Bu
bakışta aşina olduğumuz bir şeyler var. Omzunda küçük bir çocuğu taşıyan bu
adamın gözlerinde güçlü bir kararlılık söz konusu. Bu takım elbiseli, kravatlı
adamın on yıl sonra askerî gücü ve Marksist devrimci coşkusu ile övgülere
mazhar olan, Castro’nun Küba’da öncülük ettiği isyanın bir kahramanı olacağına
inanmak pek zor. 1967’de ABD destekli Bolivya ordusu tarafından öldürülmesinden
sonra, Alberto Korda’nın çektiği, üzerinde kızıl yıldız bulunan beresi ile o
sakallı isyancıya ait fotoğrafın da sayesinde Ernesto “Che” Guevara, solun
Mesihvari bir efsanesi hâline geldi.
Fotoğraftaki
ufak çocuk, Che’nin en küçük kardeşi Juan Martin Guevara.
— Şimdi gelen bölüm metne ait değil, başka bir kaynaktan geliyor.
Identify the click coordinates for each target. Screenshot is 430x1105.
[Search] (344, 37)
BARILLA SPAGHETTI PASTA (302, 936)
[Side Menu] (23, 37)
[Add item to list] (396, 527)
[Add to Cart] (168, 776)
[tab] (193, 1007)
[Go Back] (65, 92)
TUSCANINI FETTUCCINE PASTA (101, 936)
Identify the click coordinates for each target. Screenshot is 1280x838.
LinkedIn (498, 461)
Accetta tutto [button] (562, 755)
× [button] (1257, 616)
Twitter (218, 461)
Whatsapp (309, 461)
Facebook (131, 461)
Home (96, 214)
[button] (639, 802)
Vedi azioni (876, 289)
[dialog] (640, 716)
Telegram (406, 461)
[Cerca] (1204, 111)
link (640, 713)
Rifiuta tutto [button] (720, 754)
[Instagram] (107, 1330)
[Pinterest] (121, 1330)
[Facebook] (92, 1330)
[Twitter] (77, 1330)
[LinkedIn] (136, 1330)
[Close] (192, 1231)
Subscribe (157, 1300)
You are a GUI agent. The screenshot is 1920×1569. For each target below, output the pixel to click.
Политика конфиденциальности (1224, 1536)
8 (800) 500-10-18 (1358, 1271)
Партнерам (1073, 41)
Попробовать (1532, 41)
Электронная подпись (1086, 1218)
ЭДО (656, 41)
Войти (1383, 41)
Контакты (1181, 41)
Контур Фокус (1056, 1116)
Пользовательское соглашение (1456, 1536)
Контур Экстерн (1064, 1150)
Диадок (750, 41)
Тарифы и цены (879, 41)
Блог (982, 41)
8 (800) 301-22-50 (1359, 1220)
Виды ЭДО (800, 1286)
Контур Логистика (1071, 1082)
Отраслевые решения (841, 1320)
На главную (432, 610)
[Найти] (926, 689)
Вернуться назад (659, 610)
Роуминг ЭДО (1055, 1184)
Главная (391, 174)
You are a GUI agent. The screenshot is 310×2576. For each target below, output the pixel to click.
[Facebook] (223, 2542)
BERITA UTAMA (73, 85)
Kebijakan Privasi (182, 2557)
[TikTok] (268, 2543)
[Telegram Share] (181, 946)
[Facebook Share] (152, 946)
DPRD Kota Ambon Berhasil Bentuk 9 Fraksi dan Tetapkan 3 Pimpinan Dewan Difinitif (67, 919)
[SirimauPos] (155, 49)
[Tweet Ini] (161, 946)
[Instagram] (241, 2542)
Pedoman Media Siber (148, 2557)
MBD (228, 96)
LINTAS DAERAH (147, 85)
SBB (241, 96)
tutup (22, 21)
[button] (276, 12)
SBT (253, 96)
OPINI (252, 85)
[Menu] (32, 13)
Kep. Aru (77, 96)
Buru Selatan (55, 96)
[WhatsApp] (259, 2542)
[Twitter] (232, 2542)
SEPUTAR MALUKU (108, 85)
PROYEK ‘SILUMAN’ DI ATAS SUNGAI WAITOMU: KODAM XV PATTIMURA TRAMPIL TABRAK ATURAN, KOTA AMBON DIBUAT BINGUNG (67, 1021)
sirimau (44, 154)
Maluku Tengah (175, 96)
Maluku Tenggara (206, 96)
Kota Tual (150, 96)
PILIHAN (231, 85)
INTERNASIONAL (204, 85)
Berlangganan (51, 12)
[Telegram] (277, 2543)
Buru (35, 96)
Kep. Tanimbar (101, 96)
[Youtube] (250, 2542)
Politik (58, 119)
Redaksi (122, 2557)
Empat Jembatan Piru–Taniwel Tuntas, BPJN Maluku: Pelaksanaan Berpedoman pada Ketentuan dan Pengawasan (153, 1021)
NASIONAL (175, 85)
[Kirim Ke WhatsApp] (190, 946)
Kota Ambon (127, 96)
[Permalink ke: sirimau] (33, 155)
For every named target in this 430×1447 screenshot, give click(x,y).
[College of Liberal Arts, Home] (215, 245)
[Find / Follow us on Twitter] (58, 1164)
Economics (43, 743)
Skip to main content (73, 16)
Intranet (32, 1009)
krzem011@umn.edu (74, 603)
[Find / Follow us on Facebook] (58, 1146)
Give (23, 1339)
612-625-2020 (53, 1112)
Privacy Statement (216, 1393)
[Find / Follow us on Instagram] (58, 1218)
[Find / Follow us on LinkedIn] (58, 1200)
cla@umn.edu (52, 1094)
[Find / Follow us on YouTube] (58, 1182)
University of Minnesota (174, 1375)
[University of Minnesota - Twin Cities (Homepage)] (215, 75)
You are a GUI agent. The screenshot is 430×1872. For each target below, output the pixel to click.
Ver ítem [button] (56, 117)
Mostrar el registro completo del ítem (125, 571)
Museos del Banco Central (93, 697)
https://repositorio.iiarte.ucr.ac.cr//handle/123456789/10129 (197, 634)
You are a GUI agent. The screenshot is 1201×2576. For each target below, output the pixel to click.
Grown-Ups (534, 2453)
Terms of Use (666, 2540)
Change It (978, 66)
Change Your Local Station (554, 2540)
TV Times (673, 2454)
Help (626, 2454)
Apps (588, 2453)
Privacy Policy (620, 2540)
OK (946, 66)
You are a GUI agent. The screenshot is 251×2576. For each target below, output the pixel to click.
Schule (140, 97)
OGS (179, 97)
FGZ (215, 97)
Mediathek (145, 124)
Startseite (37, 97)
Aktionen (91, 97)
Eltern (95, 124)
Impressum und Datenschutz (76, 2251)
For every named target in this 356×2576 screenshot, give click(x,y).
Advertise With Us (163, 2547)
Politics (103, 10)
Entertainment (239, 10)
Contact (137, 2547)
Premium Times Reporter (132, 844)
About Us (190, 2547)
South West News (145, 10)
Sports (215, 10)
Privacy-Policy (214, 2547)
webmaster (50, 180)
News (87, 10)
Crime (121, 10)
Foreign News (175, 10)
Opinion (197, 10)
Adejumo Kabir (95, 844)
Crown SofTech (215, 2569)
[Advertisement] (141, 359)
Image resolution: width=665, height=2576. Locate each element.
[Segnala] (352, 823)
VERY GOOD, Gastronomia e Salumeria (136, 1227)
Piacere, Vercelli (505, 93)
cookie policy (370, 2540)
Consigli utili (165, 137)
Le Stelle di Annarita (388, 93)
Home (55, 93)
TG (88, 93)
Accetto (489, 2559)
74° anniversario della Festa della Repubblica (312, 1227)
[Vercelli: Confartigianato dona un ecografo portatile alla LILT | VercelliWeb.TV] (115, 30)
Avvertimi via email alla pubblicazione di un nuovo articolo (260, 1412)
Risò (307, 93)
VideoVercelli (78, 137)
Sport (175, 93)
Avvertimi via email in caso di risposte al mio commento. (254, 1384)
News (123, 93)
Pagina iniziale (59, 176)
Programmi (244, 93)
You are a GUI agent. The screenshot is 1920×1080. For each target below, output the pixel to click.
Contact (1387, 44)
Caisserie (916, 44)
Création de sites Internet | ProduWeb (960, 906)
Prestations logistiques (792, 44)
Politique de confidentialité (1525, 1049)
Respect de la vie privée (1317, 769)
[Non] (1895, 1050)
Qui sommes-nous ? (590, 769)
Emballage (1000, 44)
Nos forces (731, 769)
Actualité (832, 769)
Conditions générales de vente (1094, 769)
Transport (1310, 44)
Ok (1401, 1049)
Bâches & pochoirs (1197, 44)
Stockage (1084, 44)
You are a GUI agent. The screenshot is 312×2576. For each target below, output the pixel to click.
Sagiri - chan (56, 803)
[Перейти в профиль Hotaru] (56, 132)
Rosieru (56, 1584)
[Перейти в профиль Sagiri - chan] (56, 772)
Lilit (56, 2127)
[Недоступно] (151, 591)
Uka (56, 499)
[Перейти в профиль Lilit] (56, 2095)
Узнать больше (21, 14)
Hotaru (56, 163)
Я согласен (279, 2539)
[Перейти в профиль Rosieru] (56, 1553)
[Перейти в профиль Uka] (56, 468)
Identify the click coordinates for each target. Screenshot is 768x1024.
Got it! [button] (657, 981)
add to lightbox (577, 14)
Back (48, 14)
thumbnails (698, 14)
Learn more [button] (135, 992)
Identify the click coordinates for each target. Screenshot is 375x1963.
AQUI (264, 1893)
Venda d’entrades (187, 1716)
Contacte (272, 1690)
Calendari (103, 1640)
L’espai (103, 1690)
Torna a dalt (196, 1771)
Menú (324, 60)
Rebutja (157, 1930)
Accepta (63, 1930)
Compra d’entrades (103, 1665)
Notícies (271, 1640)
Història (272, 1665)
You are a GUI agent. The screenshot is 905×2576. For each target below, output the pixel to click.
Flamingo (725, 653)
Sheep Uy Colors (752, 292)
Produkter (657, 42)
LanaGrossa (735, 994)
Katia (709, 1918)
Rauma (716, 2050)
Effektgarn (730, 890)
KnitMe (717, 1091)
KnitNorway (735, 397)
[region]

Ağabeyinin ölümünden
elli yıl sonra hatıratını kaleme alan Juan’ın amacı,
“bu efsaneyle mücadele
etmek ve ağabeyine insanî bir yüz kazandırmak, onun bir insan olduğunu ortaya
koymak. Onu o kaideden indirmek gerek. […] O olsa, puta dönüştürülmüş olmaktan
nefret ederdi. […] Önemli olan, onu normal, hatta sıradan bir insan olarak yola
koyulduğunu, sonradan onun başkalarının taklit ettiği istisnaî bir kişiye
dönüştüğünü görmek önemli.”
Ernesto
Che Guevara, 1928’de Arjantin’in Rosario’da beş çocuklu bir ailenin en büyük
çocuğu olarak dünyaya geldi. Ailenin durumu iyiydi. Celia de la Serna’nın
ailesi Buenos Aires’li zengin bir aileydi. Manastırda eğitim alan anne zeki ve
oldukça isyankâr bir isimdi. Celia, Arjantin’in ilk feministlerinden ve
pantolon giyen, sigara içen ve otomobil kullanan ilk kadınlardandı. Ernesto
Guevara Lynch, altı yaş büyüktü ondan. Kadın onun cazibesine fazla karşı
koyamadı. Yerinde duramayan, partilerde eğlenmeyi seven bu adam, saygın
ailesinin yüz karasıydı. İşçilerin ikili dans ettikleri, hâlâ çirkin görülen
dans partilerine sürekli katılan tangoculardandı. İkili alelacele evlendi. Altı
ay sonra da Che geldi dünyaya.
Celia
ve Ernesto, çocuklarını mali açıdan güçlü oldukları koşullarda, kural mural
tanımadan büyüttü. Düşünce ve eylem konusunda özgürlük, çiftin sürekli teşvik
ettikleri konulardı. Aile sabit bir yerde yaşamadılar. Anne ve babanın farklı
kişilikleri mevzubahisti. Anne, disipline ve çalışmaya hayranlık duyan
biriyken, baba, macerayı seven, ense yapmaya bayılan, sorumluluk nedir bilmeyen
biriydi. Bu da ilişkinin istikrarsız bir niteliğe sahip olmasına sebep
oluyordu. Buenos Aires’te olan Juan Martin, telefonda anne ve babasının Che’yi
çok fazla etkilediğini şu şekilde izah ediyor:
“Babam, kendisini bağlayan
bir şey olmadan yaşamak istiyordu. Çok özgürdü denilebilir. Ama bu özgürlük,
bize seyahat etmemizin, dünyayı gezmemizin mümkün olduğuna dair bir his
kazandırıyordu. Annemse çok daha ilkeli biriydi, onun fikirleri çok katiydi. Che’de
bu iki mizacın karışımı mevcuttu.”
Juan
Martin, ağabeyinden on beş yıl sonra, ağabeyinin omzuna çıktığı bu fotoğrafın
çekildiği Córdoba şehrinin kaplıcalarıyla ünlü kasabası Alta Gracia’da dünyaya
geldi. Aile, kuru dağ havasının Che’nin kronik astımının iyileşmesine katkı
sunacağı umuduyla taşınmıştı bu kasabaya. İyi de geldi aslında. Sağlığı
iyileştikçe yerinde duramayan bu gencin enerjisi de arttı. Doktor olduktan
sonra Latin Amerika’yı motosikletle dolaşmaya çıktı. İki yıl süren bu yolculuk
Walter Salles’ın Motosiklet Günlükleri filminin konusunu teşkil etti.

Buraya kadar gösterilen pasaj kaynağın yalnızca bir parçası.